Metric – Aggregations that keep track and compute metrics over a set of documents.
Matrix – A family of aggregations that operate on multiple fields and produce a matrix result based on the values extracted from the requested document fields. Unlike metric and bucket aggregations, this aggregation family does not yet support scripting.
Pipeline – Aggregations that aggregate the output of other aggregations and their associated metrics

Q. What are Indices APIs?

The indices APIs are used to manage individual indices, index settings, aliases, mappings, and index templates.

Q. What is cat API in Elasticsearch?

All the cat commands accept a query string parameter help to see all the headers and info they provide, and the /_cat command alone lists all the available commands.

Q. What are the different cat commands available in Elasticsearch cat API?

The different commands available in cat APIs are:

  • cat aliases, cat allocation, cat count, cat fielddata
  • cat health, cat indices, cat master, cat nodeattrs
  • cat nodes, cat pending tasks, cat plugins, cat recovery
  • cat repositories, cat thread pool, cat shards, cat segments
  • cat snapshots, cat templates

Q. What is Query DSL in Elasticsearch?

Elasticsearch provides a full Query DSL (Domain Specific Language) based on JSON to define queries. Think of the Query DSL as an AST (Abstract Syntax Tree) of queries, consisting of two types of clauses:

Leaf query clauses – Leaf query clauses look for a particular value in a particular field, such as the match, term or range queries.
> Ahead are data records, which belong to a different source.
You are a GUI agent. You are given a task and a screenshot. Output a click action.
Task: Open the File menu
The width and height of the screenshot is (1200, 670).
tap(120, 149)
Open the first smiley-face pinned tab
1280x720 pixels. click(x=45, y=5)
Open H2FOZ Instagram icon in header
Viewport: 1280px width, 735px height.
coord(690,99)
These queries can be used by themselves.

Compound query clauses – Compound query clauses wrap other leaf or compound queries and are used to combine multiple queries in a logical fashion (such as the bool or dis_max query), or to alter their behavior (such as the constant_score query).

Q. What are SHARDS in Elasticsearch?

A shard is an instance of a Lucene index that is a self-contained search engine that indexes and handles queries for a subset of the data in an Elasticsearch cluster. Basically, a shard is a unit at which Elasticsearch distributes data around the cluster.
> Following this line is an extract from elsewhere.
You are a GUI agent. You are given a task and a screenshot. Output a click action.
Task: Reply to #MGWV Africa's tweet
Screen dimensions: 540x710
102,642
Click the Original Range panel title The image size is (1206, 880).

Q. What are REPLICAS in Elasticsearch?

In Elasticsearch, Replicas are copies of the shards.

Q. What is a Tokenizer in ElasticSearch?

In Elasticsearch, a tokenizer receives a stream of characters, breaks it up into individual tokens, and outputs a stream of tokens.
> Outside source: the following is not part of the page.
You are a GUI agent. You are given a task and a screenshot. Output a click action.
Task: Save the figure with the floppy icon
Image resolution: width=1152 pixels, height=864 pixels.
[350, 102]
Q. How to create an index in ElasticSearch Cluster?

To create an index, all you have to do is pass the index name without other parameters, which creates an index using default settings. The syntax for creating a new index in Elasticsearch cluster is: PUT /<index>.

Q. How to delete an index in Elastic search?

You can delete an index in Elastic search with the syntax: DELETE /<index>.

Q. How to list all indexes of a Cluster in ElasticSearch?

The way to list all indexes of a Cluster in ElasticSearch are:

using the _cat API
using the v query parameter
using the _aliases API
Q. How to add a Mapping in an Index in ElasticSearch?

PutMapping is used to add a Mapping in an Index in ElasticSearch.

Q. How does aggregation work in Elasticsearch?

In Elasticsearch, all analytics are built using aggregations i.e. Elasticsearch Aggregations provide the ability to group and perform calculations and statistics by using a simple search query.

Q. How does Elasticsearch store data?

Elasticsearch accepts documents in JSON format instead of storing information as rows of columnar data. It stores that original representation as it came in.

Q. How to check elastic search server is running or not?

You Can check or verify whether the elasticsearch is running by typing $smarts/bin/sm_service show.

Q. What is an Analyzer in ElasticSearch?

In Elasticsearch, Analyzers are the special algorithms that determine how a string field in a document is transformed into terms in an inverted index.

Q. What is Ingest Node in Elasticsearch?

In Elasticsearch, an ingest node is a type of Elasticsearch node which can be used to process documents prior to indexing.

Q. What is Tribe Node in Elasticsearch?

In Elasticsearch, the tribe node is a node that works by retrieving the cluster state from all connected clusters and merging them into a global cluster state. With this information at hand, it is able to perform read and write operations against the nodes in all clusters as if they were local.